Это разрешение наполнило меня сознаньем, что я уже большой. Брата Георгия укладывали спать, как обычно, а я спускался по витой дубовой лестнице вниз, к большим.
Я уже рассказывал, что в детской в крещенские вечера (т. е. 2–4 января) вокруг няни собирались гадать наши горничные и деревенские гостьи, приехавшие на святки к кому-нибудь из прислуги. А под Новый год гадала молодежь внизу, у сестер.
Живо помню гаданье с курами.
На полу угольком вычерчивали круг. В кругу насыпали небольшую кучку зерен, раскладывали золотые кольца, угольков, горстку землицы. Затем снаряжалась, тайком от черной Арины, экспедиция в курятник, за курами: каждый, кто хотел узнать свою судьбу в новом году, захватывал себе курицу – и тащил ее в дом.

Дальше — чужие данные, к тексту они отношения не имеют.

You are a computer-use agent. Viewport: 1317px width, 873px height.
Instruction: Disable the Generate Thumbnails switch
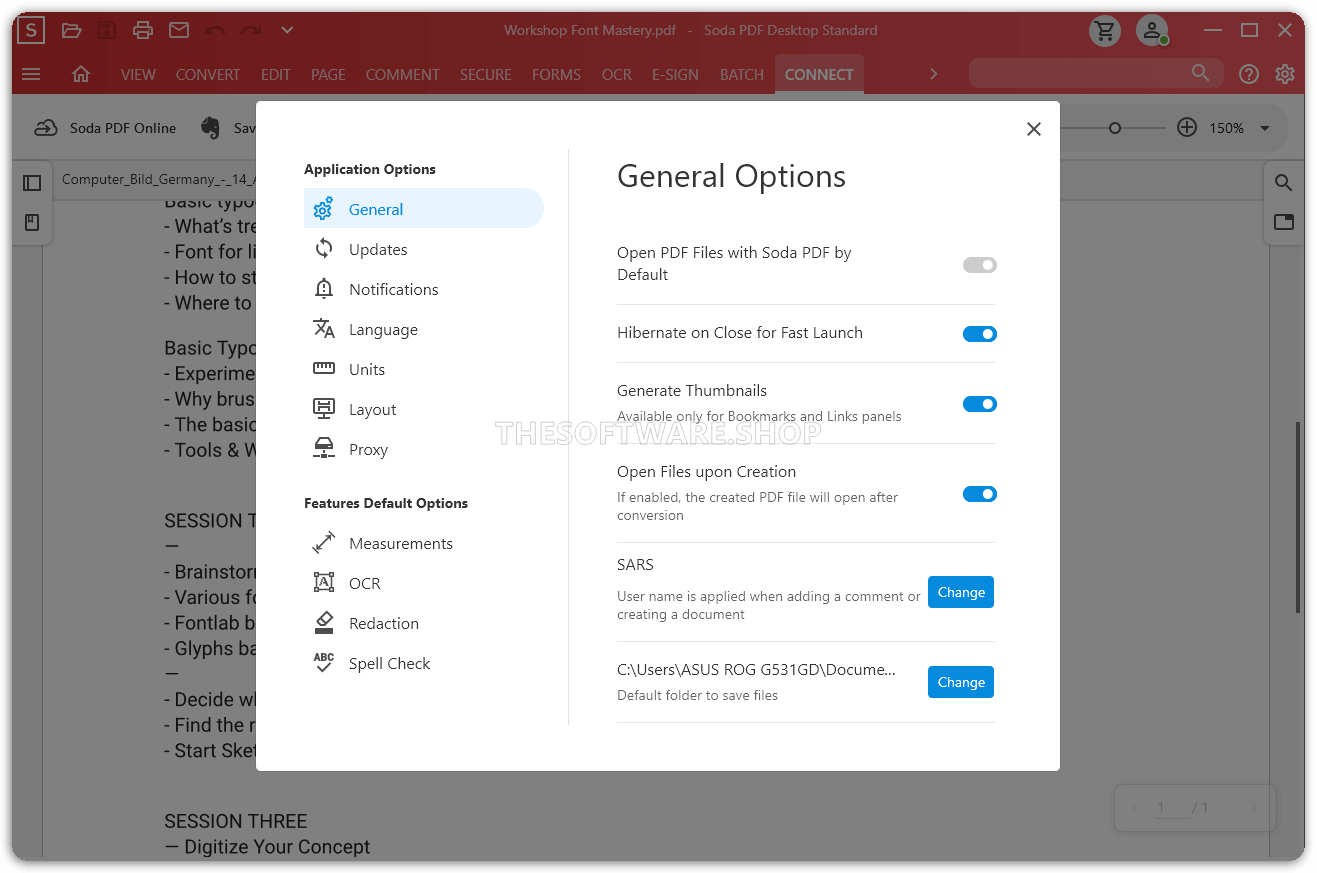[x=979, y=404]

Гадающие по очереди спускали свою курицу на пол, в очерченный круг, и надо было следить: что она клюнет? Зернышки – к благополучию, кольцо – к свадьбе, уголек – к пожару, землицу – к могиле.
Сонные куры, выхваченные из теплого, темного, тихого курятника на морозную стужу, потом на яркий свет, поднимали настоящий содом, кудахтали, хлопали крыльями, взлетывали к потолку и сослепа и с перепугу клевали что попало – больше руки державших, чем заветные предметы на полу, а как раз тут же в ладонь награждали <слово нрзб.> добром.
Беда была, если невзначай, вместе с курами, прихватывали петуха; всполошенный переполохом в курятнике, встревоженный за судьбу кур, он орал неистово: «Кукареку!» – и клевал все и всё сплошь, без разбору.